Microsoft relaunches sovereign cloud: AI models and productivity even without connection
The sovereign cloud has become one of the most sensitive areas of Europe's digital transformation: an assumption that by now is (almost) no longer news, such is the attention that governments and large organisations are devoting to the study of architectures capable of reducing technological dependence and supporting a greater centrality of data in industrial strategies. All the main American platforms, from Amazon Web Services to Google Cloud to Oracle, have for some time been busy declining 'local' offers or partnerships with national operators to respond to the demands for control and compliance that meet the dictates of digital sovereignty. This is certainly not a new theme for Microsoft as well, and so the announcements made by the Redmond company in the last few hours should not come as much of a surprise, since they are aimed not only at guaranteeing the (sovereign) residency of data or specific levels of compliance, but also at ensuring operational continuity, governance and computing capacity even in extreme conditions, when the connection to the public cloud is unavailable or has to be intentionally interrupted.

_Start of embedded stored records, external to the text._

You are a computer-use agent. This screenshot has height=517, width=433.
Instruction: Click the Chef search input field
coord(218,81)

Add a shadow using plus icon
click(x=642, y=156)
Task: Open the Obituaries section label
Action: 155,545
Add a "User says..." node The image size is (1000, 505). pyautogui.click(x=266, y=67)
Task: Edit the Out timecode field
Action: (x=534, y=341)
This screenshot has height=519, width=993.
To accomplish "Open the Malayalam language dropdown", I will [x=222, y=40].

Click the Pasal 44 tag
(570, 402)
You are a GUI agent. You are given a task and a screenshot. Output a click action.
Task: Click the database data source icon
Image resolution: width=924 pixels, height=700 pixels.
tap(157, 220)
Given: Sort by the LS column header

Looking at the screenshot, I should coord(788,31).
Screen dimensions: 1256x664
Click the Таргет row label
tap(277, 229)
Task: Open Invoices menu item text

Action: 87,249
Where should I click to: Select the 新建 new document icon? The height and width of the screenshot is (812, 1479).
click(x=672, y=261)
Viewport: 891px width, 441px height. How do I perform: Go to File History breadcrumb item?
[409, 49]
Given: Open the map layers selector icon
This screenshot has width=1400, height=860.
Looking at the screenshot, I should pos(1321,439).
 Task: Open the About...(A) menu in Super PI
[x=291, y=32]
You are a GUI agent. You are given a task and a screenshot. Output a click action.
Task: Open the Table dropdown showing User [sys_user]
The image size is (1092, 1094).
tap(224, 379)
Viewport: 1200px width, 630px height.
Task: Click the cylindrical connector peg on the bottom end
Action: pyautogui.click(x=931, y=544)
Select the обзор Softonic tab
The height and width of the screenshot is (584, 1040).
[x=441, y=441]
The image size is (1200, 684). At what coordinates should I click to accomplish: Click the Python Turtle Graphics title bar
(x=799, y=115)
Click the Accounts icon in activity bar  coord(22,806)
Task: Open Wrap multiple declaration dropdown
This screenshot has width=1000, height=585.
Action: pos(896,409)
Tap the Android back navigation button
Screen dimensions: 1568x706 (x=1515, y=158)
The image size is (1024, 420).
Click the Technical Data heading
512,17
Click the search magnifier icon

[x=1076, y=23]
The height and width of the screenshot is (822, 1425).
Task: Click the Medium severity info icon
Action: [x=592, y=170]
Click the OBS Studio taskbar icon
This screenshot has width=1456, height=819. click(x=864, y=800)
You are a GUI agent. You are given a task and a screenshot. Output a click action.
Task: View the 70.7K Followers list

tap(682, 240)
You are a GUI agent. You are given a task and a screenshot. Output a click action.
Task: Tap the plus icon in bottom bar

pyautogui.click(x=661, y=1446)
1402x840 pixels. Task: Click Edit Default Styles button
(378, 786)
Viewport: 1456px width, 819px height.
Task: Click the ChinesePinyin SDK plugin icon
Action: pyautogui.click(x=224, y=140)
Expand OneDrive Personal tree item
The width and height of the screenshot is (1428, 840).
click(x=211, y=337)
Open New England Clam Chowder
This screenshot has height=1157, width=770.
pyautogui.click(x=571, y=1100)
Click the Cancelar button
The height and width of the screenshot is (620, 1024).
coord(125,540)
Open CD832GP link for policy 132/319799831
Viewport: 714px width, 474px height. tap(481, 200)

Sovereignty as a strategic requirement
In the blog that formalises the upcoming news for Microsoft Sovereign Cloud, Douglas Phillips, President and Chief Technology Officer of Microsoft Specialised Clouds, frames the rise of digital sovereignty as a strategic component with stark words: 'organisations are rethinking the way they deploy critical infrastructure and artificial intelligence capabilities, in a context of more stringent regulatory expectations and higher risk conditions'. It is therefore no longer an option, but a structural requirement for companies (especially those active in regulated sectors) and public administrations, and the North American giant's approach aims precisely at eliminating architectural fragmentation, relying on a 'package' of sovereign options between public and private environments. At the heart of this approach is a 'full stack' logic that integrates infrastructure, productivity and workloads in the cloud and (in Microsoft's intentions) allows customers to choose the level of control best suited to each workload, without increasing operational risk. Business confidence, Phillips points out, is based on the certainty that 'data remains protected, controls are enforceable and operations can continue under real-world conditions'. What marks this new round of announcements, however, is the extension of data processing capabilities even to completely disconnected environments, where (as the blog notes) 'connectivity can be intentionally limited and business continuity becomes a business imperative', especially for organisations that operate under stringent regulatory constraints and cannot afford network-related disruptions or vulnerabilities.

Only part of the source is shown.